■ Extract to read ■
= = =

In two recent articles, Bohlin et al.  and Knight et al.  develop DNA methylation clocks for gestational age at delivery (GA) using cord and newborn blood. These follow from the clock of Horvath , which has been used to obtain a measure of age acceleration, the discrepancy between estimated and chronological age, calculated as the residual when regressing one on the other. Associations between age acceleration and a wide range of phenotypes have been observed, including all-cause mortality . The newly developed GA clocks offer the similar possibility to assess determinants of GA acceleration (GAA) and associations with subsequent outcomes. A recent article in this journal used the GA clock developed by Knight et al. to examine associations with maternal and offspring characteristics .
We applied both GA clocks to cord blood DNA methylation data from 863 members of the ARIES cohort  in order to test associations of GAA with birth weight. We observed a strong positive correlation with the Bohlin GAA estimate (R = 0.20, p = 5.3 × 10−9) and a comparatively weak correlation with the Knight estimate (R = 0.055, p = 0.11).

= = =

■ Problems to solve ■
- a) Name every author or author group that the passage on gestational age methylation clocks cites by name.
- b) Reproduce everything in the passage on gestational age methylation clocks from "We applied both" down to "0.055, p = 0.11).", word for word.

■ Data provided ■

= = =

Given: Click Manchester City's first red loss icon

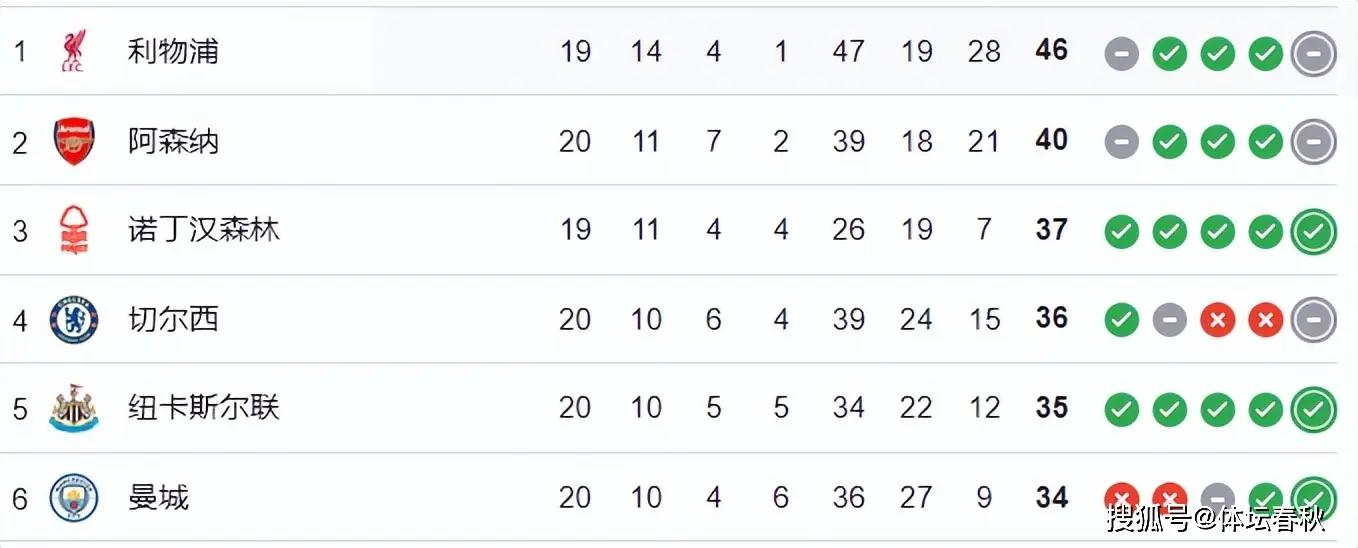Looking at the screenshot, I should point(1121,498).
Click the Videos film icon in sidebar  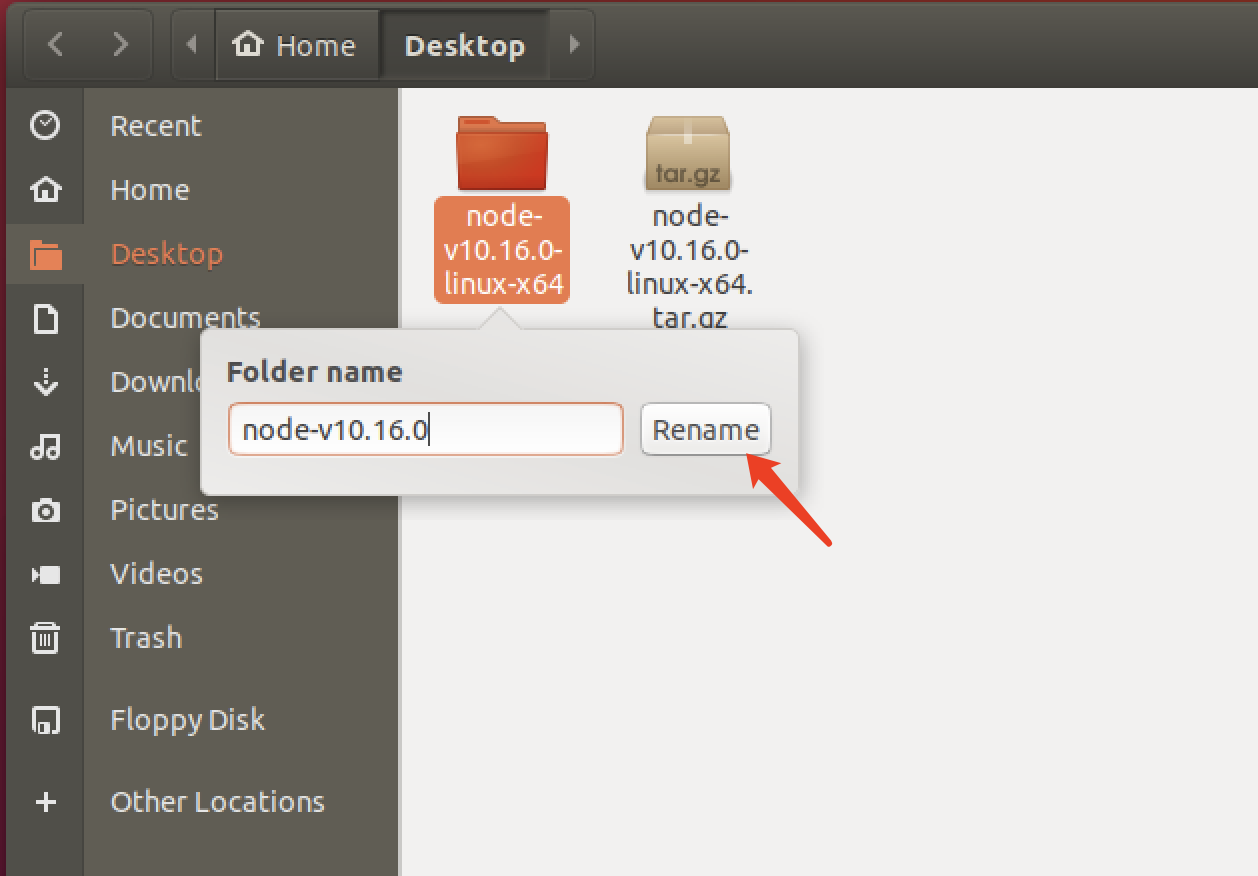pos(44,573)
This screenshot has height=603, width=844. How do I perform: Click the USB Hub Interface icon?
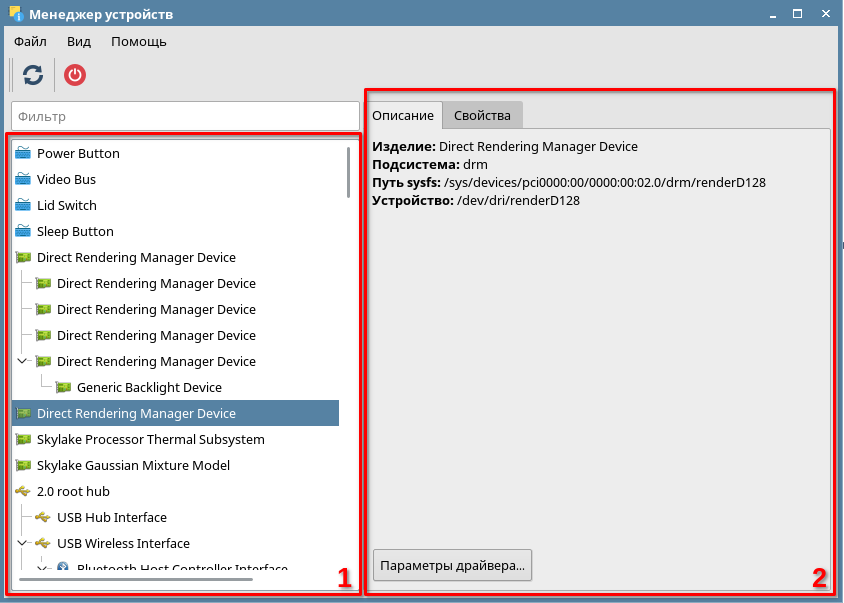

= = =

■ Answers in order ■
- a) Bohlin et al., Knight et al., Horvath

- b)
We applied both GA clocks to cord blood DNA methylation data from 863 members of the ARIES cohort  in order to test associations of GAA with birth weight. We observed a strong positive correlation with the Bohlin GAA estimate (R = 0.20, p = 5.3 × 10−9) and a comparatively weak correlation with the Knight estimate (R = 0.055, p = 0.11).